Sunday, March 18, 2012

Marching Orders

G.P. Lewis. Women war workers packing lamp bulbs, 1918. © IWM Item (Q 28172)
Dear Readers,
I write to beg your pardon for a brief hiatus here at "Ghosts of 1914." An unexpectedly sudden--but positive and exciting!--need to move has come to my husband and myself. Right now, we are packing and packing, ready to mobilize our little household and head to Western shores. I'll soon be writing from California, my native state. Though the times they are a changin' in some regards, I'll still be working on my dissertation and will still be energetically traveling the highways and byways of  the global-British experience of WWI. I hope you'll continue to join me for our journeys into this compelling  and persistently resonant area of modern history.

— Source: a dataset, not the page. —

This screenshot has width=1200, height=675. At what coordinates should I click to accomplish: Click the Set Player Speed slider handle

W.A. Fry (after), "There's Room for YOU," Australia, ca 1914-18. © IWM (Art.IWM PST 12246)

Please be patient and do stay tuned for my next post, which should pop up in about a week, once our feet are on Californian ground.

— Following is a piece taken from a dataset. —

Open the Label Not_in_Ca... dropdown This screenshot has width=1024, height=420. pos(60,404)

The stories will continue to be told and the ghosts will continue to be summoned...

With warm thanks for reading,

Wednesday, March 7, 2012

Mods, Rockers, and Ghosts

A musical musing today for my readers: I'm listening to British band The Kinks' brilliant 1969 album Arthur: Or the Decline and Fall of the British Empire as I work on some writing projects this morning. While the entire album is worth a listen or fifty for many reasons, this song struck me as particularly resonant for those of us fascinated by the ghosts of 1914:

Two soldiers fighting in a trench
One soldier glances up to see the sun
And dreams of games he played when he was young
And then his friend calls out his name
It stops his dream and as he turns his head
A second later he is dead
The full lyrics to "Some Mother's Son" are here

Another song from the same era is The Zombies' nightmarish "Butcher's Tale (Western Front 1914)," written in 1968. The Guardian's Jon Savage writes about this piece:
"This is a serious song about an extremely serious subject that succeeds because of its restraint and complete synchronicity of form with content, of music with lyric, of feeling with imagination. The Zombies did not experience the western front, but they projected themselves into a terrible event with all the considerable talent at their disposal. "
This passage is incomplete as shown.